#### Exercise:
Only the lines below from the one containing "The width and height of the screenshot is (432, 490)." to the one containing "Viewport: 734px width, 560px height." should be repeated, both included and unchanged.

#### Supplied records:
====================

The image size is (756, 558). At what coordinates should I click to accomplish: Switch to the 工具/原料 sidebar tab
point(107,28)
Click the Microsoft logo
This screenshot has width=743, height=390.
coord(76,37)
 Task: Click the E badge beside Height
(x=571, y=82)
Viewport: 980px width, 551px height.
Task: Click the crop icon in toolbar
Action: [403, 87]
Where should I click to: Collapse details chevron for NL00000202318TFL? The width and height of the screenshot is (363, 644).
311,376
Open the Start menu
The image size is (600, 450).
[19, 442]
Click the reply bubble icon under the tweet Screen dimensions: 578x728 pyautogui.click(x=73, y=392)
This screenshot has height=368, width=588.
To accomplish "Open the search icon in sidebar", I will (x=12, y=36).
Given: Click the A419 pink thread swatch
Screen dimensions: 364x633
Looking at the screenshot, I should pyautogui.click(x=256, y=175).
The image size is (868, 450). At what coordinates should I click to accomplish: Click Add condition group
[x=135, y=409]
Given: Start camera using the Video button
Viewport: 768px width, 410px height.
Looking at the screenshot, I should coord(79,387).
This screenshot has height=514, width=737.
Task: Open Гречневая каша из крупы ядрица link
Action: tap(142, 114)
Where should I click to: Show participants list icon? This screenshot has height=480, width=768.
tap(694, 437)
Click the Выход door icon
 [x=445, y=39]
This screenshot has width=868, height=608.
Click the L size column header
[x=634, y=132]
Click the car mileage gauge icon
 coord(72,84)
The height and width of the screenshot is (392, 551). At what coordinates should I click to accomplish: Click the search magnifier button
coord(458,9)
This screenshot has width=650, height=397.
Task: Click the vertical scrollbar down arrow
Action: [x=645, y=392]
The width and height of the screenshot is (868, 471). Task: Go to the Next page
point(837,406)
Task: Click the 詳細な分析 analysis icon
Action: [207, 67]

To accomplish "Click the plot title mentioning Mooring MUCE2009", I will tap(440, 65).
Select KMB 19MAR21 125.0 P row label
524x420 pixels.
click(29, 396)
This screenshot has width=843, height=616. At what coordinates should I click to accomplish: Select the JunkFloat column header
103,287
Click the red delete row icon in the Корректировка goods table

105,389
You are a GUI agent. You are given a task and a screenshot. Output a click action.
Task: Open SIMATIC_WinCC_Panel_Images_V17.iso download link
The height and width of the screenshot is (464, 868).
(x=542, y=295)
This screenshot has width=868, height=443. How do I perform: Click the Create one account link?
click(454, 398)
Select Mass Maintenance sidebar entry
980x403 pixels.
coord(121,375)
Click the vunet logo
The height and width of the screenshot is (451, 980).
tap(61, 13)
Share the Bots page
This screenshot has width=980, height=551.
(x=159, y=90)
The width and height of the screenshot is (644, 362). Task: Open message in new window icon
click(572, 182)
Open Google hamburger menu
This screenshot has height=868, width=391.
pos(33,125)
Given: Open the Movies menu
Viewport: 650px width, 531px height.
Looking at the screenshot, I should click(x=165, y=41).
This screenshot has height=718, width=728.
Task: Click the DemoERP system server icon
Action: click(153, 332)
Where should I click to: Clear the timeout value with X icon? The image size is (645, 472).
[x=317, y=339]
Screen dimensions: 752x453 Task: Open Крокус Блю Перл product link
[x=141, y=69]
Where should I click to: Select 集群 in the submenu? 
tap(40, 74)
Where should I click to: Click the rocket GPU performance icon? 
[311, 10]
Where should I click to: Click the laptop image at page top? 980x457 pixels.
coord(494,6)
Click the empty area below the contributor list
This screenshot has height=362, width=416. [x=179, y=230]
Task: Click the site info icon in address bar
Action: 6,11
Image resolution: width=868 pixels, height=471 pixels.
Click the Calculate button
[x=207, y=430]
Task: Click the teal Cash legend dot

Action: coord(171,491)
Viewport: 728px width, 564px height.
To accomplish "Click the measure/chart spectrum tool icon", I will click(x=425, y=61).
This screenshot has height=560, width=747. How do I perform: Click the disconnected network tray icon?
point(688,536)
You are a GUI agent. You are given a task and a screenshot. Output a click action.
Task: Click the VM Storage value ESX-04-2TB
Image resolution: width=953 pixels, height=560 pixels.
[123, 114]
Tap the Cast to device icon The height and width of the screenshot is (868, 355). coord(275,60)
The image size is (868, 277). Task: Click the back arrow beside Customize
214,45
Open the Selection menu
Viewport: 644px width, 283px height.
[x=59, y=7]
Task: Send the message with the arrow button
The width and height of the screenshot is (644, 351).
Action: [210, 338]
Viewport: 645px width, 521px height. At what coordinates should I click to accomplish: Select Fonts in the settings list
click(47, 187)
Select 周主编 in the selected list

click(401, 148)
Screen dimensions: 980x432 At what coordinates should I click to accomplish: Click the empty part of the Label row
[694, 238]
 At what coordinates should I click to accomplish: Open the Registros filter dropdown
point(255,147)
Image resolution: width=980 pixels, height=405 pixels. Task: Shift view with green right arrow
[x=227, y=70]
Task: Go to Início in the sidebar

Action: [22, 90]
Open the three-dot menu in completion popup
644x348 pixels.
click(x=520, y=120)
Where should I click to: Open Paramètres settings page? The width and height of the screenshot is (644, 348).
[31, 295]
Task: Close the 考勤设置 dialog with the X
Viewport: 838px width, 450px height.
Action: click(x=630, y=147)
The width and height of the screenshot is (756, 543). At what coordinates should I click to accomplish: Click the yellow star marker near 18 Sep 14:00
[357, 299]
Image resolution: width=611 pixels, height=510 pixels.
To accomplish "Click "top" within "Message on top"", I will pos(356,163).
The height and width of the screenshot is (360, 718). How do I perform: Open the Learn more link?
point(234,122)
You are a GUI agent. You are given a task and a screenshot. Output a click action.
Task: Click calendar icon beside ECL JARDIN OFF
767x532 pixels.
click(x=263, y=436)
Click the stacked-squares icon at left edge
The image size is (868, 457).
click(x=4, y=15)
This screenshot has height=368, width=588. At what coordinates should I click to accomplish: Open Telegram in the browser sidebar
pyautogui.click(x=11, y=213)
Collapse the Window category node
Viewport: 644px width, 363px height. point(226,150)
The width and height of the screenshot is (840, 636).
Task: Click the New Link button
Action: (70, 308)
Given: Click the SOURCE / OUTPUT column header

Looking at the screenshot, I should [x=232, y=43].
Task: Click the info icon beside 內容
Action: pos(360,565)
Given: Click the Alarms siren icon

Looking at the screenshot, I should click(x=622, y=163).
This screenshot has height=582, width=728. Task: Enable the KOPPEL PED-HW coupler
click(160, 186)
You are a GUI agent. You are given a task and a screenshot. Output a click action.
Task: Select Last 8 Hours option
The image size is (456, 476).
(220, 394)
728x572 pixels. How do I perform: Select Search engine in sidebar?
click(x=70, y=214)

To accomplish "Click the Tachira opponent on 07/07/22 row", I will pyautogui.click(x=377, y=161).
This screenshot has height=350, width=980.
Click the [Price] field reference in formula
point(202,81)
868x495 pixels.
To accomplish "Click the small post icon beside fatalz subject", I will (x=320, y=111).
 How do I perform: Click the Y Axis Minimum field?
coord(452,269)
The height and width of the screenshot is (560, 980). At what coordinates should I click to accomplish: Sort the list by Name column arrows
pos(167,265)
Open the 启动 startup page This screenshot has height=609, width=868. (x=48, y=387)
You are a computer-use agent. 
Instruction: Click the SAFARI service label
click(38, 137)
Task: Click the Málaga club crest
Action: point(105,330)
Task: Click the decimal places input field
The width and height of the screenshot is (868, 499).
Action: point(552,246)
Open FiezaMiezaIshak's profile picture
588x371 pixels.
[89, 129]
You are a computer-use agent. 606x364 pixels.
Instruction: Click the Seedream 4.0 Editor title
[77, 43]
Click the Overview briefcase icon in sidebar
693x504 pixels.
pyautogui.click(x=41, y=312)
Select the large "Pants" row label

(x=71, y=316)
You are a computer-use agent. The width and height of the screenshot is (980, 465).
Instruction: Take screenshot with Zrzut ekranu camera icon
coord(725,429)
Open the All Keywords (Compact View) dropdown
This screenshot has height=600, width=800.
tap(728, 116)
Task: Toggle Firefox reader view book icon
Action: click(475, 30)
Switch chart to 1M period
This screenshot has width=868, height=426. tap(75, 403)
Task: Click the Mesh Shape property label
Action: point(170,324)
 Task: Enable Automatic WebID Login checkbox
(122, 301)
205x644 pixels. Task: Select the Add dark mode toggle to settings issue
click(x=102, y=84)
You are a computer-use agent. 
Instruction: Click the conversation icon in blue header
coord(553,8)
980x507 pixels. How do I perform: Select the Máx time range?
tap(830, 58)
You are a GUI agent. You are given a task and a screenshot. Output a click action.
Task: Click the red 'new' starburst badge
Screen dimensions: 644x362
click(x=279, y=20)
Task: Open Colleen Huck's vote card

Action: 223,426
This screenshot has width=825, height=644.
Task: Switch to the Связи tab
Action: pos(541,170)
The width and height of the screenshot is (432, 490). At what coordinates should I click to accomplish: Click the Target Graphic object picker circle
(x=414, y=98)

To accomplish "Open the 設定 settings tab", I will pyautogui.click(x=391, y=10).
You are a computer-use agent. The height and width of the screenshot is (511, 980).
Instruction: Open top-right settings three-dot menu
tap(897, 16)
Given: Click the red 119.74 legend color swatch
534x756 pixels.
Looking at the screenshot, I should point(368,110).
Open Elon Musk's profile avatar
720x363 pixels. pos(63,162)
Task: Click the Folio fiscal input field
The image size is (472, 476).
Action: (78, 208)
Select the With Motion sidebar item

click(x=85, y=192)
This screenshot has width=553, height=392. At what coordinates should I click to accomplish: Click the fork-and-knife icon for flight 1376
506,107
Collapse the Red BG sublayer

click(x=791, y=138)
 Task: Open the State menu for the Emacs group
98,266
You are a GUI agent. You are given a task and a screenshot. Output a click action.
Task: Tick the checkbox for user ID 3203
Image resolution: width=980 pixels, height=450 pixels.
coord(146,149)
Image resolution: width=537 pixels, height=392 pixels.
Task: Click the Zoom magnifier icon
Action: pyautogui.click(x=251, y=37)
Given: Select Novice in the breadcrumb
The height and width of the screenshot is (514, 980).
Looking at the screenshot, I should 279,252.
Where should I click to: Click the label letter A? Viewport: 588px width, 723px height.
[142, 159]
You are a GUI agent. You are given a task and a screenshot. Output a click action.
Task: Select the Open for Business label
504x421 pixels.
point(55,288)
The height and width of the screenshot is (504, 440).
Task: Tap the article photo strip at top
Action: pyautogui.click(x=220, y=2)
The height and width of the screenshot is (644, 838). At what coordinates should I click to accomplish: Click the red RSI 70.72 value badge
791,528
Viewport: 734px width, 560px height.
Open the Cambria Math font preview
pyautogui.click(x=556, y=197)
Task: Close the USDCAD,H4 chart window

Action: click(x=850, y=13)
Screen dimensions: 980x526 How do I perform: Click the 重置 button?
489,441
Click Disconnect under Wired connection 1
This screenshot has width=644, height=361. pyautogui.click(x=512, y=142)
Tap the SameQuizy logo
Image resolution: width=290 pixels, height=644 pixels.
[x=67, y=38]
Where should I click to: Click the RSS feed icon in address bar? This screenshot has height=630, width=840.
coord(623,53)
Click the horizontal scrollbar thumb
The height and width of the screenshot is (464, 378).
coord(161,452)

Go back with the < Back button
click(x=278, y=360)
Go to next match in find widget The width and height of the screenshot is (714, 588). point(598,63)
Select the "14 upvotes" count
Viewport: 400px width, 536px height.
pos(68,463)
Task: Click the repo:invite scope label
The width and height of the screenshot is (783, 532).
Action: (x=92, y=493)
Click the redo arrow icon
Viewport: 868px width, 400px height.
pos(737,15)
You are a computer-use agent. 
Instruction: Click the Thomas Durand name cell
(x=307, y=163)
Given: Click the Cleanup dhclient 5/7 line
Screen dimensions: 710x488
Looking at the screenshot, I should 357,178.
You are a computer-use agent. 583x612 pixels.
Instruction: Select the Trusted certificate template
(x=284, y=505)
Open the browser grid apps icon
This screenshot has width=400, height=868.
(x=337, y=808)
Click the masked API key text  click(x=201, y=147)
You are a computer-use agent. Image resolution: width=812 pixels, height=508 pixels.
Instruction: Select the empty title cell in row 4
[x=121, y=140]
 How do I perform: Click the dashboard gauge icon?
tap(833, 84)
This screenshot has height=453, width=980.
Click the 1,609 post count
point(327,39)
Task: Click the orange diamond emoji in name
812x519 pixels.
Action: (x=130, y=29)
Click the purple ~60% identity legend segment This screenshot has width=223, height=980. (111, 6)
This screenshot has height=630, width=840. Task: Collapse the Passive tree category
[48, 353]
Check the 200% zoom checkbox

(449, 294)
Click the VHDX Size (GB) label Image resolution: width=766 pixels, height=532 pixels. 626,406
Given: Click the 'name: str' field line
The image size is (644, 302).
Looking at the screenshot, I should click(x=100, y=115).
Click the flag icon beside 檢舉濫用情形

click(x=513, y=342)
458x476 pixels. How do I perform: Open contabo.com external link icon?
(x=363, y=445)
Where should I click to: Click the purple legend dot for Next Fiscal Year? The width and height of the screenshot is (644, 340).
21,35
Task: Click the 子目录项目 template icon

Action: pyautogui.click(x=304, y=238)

====================

#### Solution below:
The width and height of the screenshot is (432, 490). At what coordinates should I click to accomplish: Click the Target Graphic object picker circle
(x=414, y=98)

To accomplish "Open the 設定 settings tab", I will pyautogui.click(x=391, y=10).
You are a computer-use agent. The height and width of the screenshot is (511, 980).
Instruction: Open top-right settings three-dot menu
tap(897, 16)
Given: Click the red 119.74 legend color swatch
534x756 pixels.
Looking at the screenshot, I should point(368,110).
Open Elon Musk's profile avatar
720x363 pixels. pos(63,162)
Task: Click the Folio fiscal input field
The image size is (472, 476).
Action: (78, 208)
Select the With Motion sidebar item

click(x=85, y=192)
This screenshot has width=553, height=392. At what coordinates should I click to accomplish: Click the fork-and-knife icon for flight 1376
506,107
Collapse the Red BG sublayer

click(x=791, y=138)
 Task: Open the State menu for the Emacs group
98,266
You are a GUI agent. You are given a task and a screenshot. Output a click action.
Task: Tick the checkbox for user ID 3203
Image resolution: width=980 pixels, height=450 pixels.
coord(146,149)
Image resolution: width=537 pixels, height=392 pixels.
Task: Click the Zoom magnifier icon
Action: pyautogui.click(x=251, y=37)
Given: Select Novice in the breadcrumb
The height and width of the screenshot is (514, 980).
Looking at the screenshot, I should 279,252.
Where should I click to: Click the label letter A? Viewport: 588px width, 723px height.
[142, 159]
You are a GUI agent. You are given a task and a screenshot. Output a click action.
Task: Select the Open for Business label
504x421 pixels.
point(55,288)
The height and width of the screenshot is (504, 440).
Task: Tap the article photo strip at top
Action: pyautogui.click(x=220, y=2)
The height and width of the screenshot is (644, 838). At what coordinates should I click to accomplish: Click the red RSI 70.72 value badge
791,528
Viewport: 734px width, 560px height.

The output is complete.